Big Data : de nouveaux métiers pour une nouvelle économie

Par Céline Authemayou, Olivier Monod, publié le 15 Mars 2013
4 min

Phénomène de mode ou évolution technologique profonde ? Le Big Data est devenu en quelques mois une préoccupation majeure dans de nombreuses entreprises. Face à la profusion de données numériques produites à travers le monde, les besoins en compétences sont nombreux. Ils concernent la gestion de ces données, mais aussi l’analyse et la communication de ces informations. Autant de fonctions qui devraient largement recruter.

Distribution, télécoms, énergie, marketing, santé... les champs d'application du Big Data sont très vastes. La finance est le premier secteur à avoir compris l'importance des données, notamment pour limiter les risques de fraude. Mais aujourd'hui, le Big Data peut aussi, entre autres, être appliqué à la gestion d'une ville : des capteurs placés dans les rues permettent par exemple de réguler en temps réel les feux tricolores.

"Augmentation de la production, diminution des coûts de fabrication, génération de revenus, lutte contre la fraude... selon leur secteur d'activité, les entreprises attendent différentes retombées", constate Hammou Messatfa, responsable Europe solutions gestion du risque, secteur public chez IBM. Dans le secteur du commerce en ligne, le Big Data est même devenu le nerf de la guerre. Grâce à l'analyse des données, les professionnels peuvent cibler avec plus de finesse leurs clients et adapter ainsi les offres à leurs profils.

Nouveaux métiers, nouveaux profils

Avec l'apparition du phénomène Big Data, les besoins des entreprises ont évolué. Si auparavant, les métiers liés aux données étaient cantonnés aux directions informatiques, ce n'est plus le cas : les compétences deviennent transversales. Plusieurs fonctions sont apparues. C'est le cas du data scientist. Ce statisticien et informaticien est l'interface entre tous les métiers de l'entreprise. "C'est un profil très recherché, mais ouvert à des professionnels ayant derrière eux sept à dix années d'études", constate Lucile Hyon Le Gourrierec, à la tête du service Big Data d'IBM France. 

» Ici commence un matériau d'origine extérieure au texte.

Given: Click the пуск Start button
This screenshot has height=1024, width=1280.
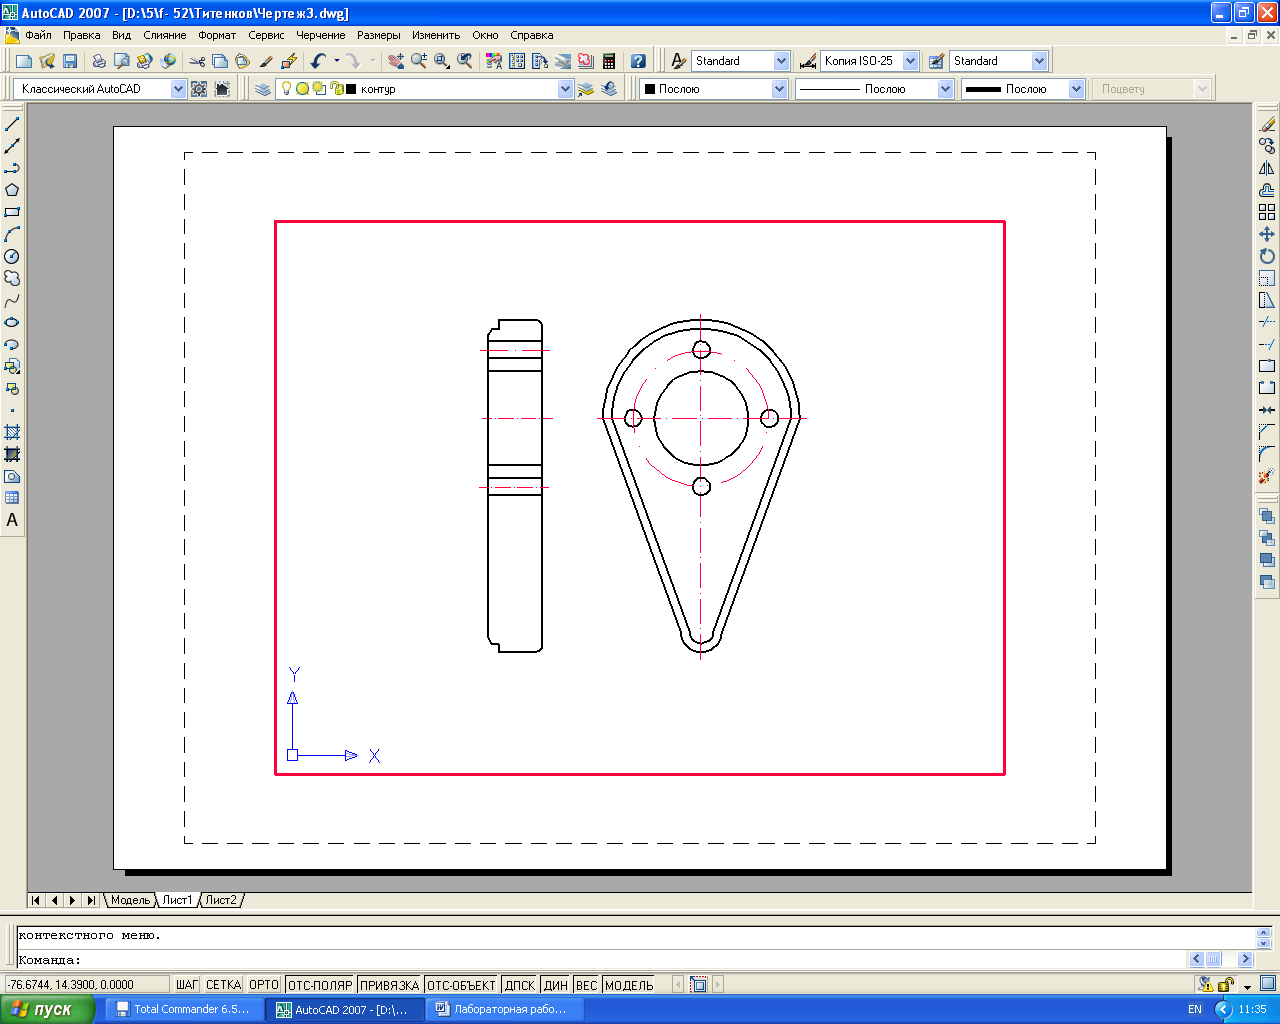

Data miner, chief data officer, les nouvelles fonctions fleurissent, et les métiers existants évoluent. Dans les grandes entreprises, mais pas seulement. "N'hésitez pas à vous tourner vers les petites ou moyennes structures, conseille Lucile Hyon Le Gourrierec. On considère qu'à partir de 100.000 clients, une entreprise peut réussir à faire des analyses de données intéressantes."

Les métiers "classiques" sont aussi concernés

Le phénomène Big Data n'impacte pas uniquement les fonctions de statisticien. Car qui dit multiplication du nombre de données, dit conséquences sur leur stockage, leur acheminement et leur sécurisation. Les fonctions concernées de près ou de loin par le sujet sont donc nombreuses. Elles concernent les profils d'administrateur réseau, d'ingénieur système, d'ingénieur sécurité informatique, d'assistant statisticien, ou encore de Web designer. Toute une économie se met en place autour de l'exploitation et de la compréhension des masses de données produites à l'ère numérique.

La double compétence valorisée

Face à ces nouveaux besoins, les formations s'adaptent et évoluent, notamment vers la double compétence. "C'est le cas du DUT STID (statistique et informatique décisionnelle), qui combine connaissances statistiques et compétences informatiques", note Jean-Michel Poggi, professeur à l'université Paris-Descartes. Les cursus dédiés aux statistiques, à l'image des écoles d'ingénieurs ENSAI et ENSAE, restent des valeurs sûres. "Les parcours doubles du type école d'ingénieurs/école de commerce sont très prisés, constate Lucile Hyon Le Gourrierec. L'Université a elle aussi sa carte à jouer : les entreprises apprécient la méthodologie et la rigueur acquises en particulier durant le doctorat."

Le Big Data est également ouvert aux niveaux bac+2 ou bac+3. "La moitié de nos étudiants en licence professionnelle ont déjà un contrat lorsqu'ils passent leur oral", témoigne François-Xavier Jollois, chef du département STID à l'université Paris-Descartes. Un constat que partage son collègue de l'IUT STID de Grenoble, Olivier Renault. "Nos étudiants acquièrent une compétence statistique chez nous. Ils poursuivent ensuite leurs études afin de se spécialiser dans un secteur d'application, que ce soit le marketing, la santé ou les systèmes d'information géographique." Les personnes aptes à comprendre l'informatique et les statistiques puis à les appliquer à un domaine particulier sont très recherchées.

Pour le moment, les entreprises sont ouvertes à des profils atypiques, mais des formations spécialisées vont voir le jour. Télécom ParisTech ouvre ainsi à la rentrée 2013 un mastère spécialisé Big Data.